If you have invested in a company with strong fundamentals, a periodic rise and fall in share prices shouldn’t be of any concern to you. In the long term, price fluctuations negate themselves to give you steady growth as long as the company continues to perform well financially.
Research while trading in the stock market may include speaking to stockbrokers, family members that invest, friends, coworkers, etc. to get a jumpstart on what to invest in and how much to invest. But this is only secondary research. You need to conduct your own stock analysis, before investing. There are many ways to study a stock, historical performance being a sure indicator of how the stock will perform in the future. Studying the industry you want to invest in is another good avenue for research. How the companies in a particular sector or industry perform gives you a benchmark on what you should expect from the stocks you invest in.
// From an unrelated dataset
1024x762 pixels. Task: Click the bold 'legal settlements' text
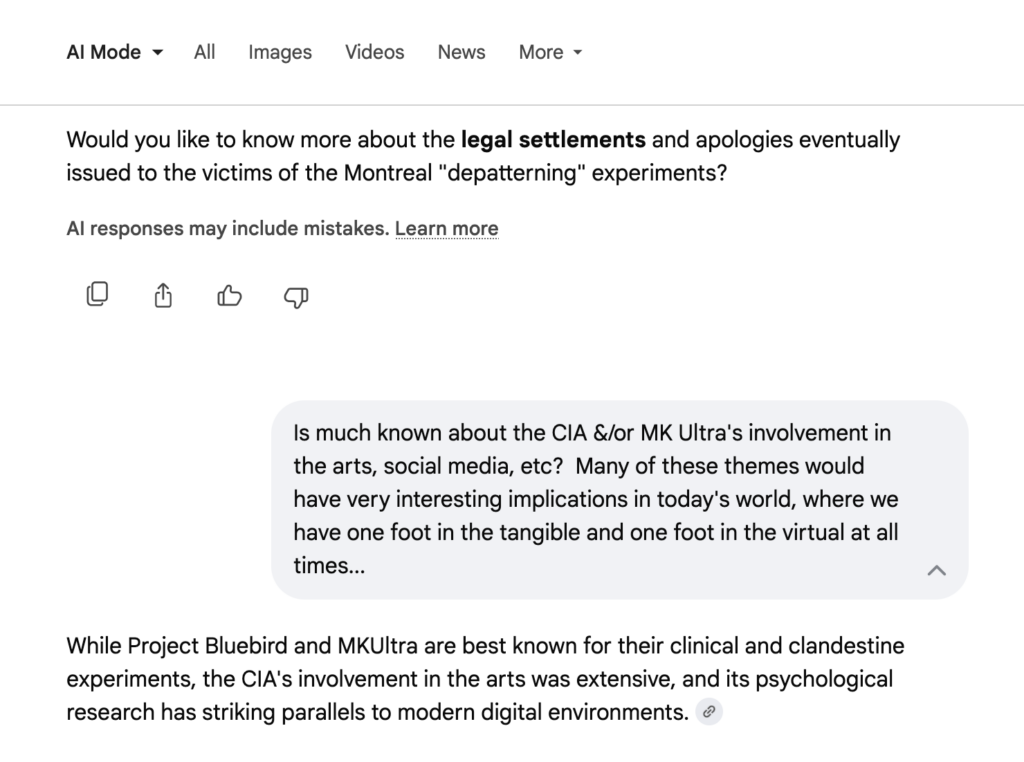(553, 139)
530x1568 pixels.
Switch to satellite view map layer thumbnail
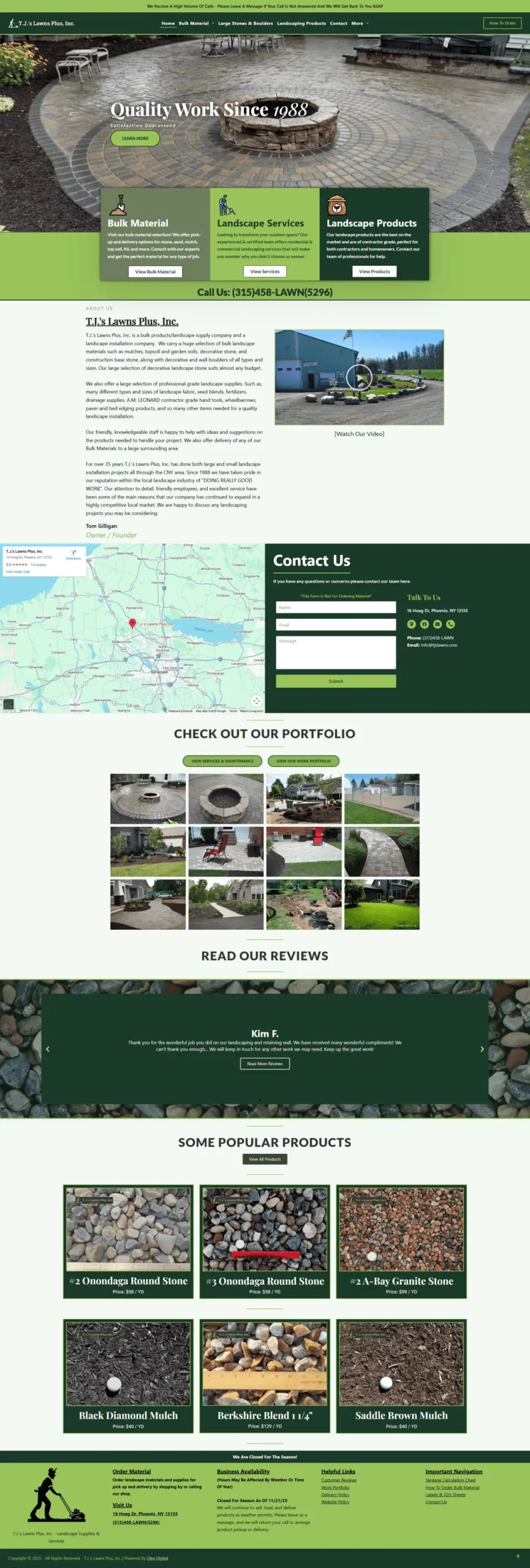[x=9, y=704]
For new investors, doing what everyone else is doing can feel reassuring. Each person’s finances and financial goals though are different. The ability to undertake risk varies from person to person as well. Investing in options or commodities because everyone else is doing it is not a good enough reason to do it. The gains may seem enticing. Conducting your own research is paramount to creating a diversified investment portfolio suited to your needs.
Investing on borrowed capital
Borrowing money from your stockbroker to invest should be avoided at all costs. In the short term, the stock market can be extremely volatile. Money borrowed to invest with your existing stock holdings as collateral could leave you with nothing if things don’t go as planned. To make use of lucrative investment opportunities that present themselves, keep a fund available at hand to strike when the iron is hot.
Find the right broker
Finding the right broker for yourself is extremely important. Pay attention to commissions charged on transactions, costs associated with opening a Demat account. Regularly look at statements shared by your broker to keep a pulse on the performance of your stocks. Small brokerage costs can add up over time. Paying attention to the tax liabilities on profits earned through stocks essential to not eroding the value these investments generate. Having a good broker to guide and advise you is critical.
Set your financial goals
Investing without a financial goal is a futile exercise. Financial goals help you arrive at how much you want to invest and how long you want to stay invested. They empower you to make financial decisions that will benefit you even if they don’t make sense to anyone else. It will also enable you to track your growth in the stock market against your own goals versus what everyone else out there is doing. Committing to financial goals is what makes investing in the stock market worthwhile.
It is impossible to make only smart decisions when investing. You will trip up along the way. You will also be tempted to over-correct mistakes you make by throwing good money after bad. The more you plan before investing, the less likely you are to commit huge blunders that lead to losses. Staying calm, focused on your financial goals, and having a plan you are confident about is a sure shot way to keep your investments in the stock market secure.